● **About this task**
All lines with the word "agent" must be pulled from the entries below.

● **Given entries**
▽

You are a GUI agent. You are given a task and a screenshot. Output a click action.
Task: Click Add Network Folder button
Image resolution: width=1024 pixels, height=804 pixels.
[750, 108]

△
▽

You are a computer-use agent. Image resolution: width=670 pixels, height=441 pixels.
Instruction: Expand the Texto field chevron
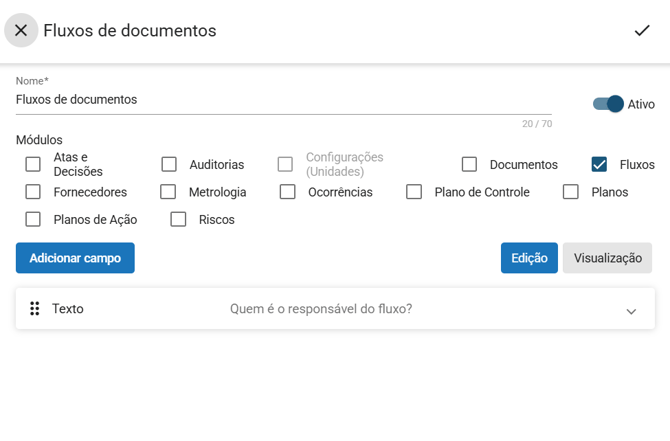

△

● **Solution for this problem**
You are a GUI agent. You are given a task and a screenshot. Output a click action.
You are a computer-use agent. Image resolution: width=670 pixels, height=441 pixels.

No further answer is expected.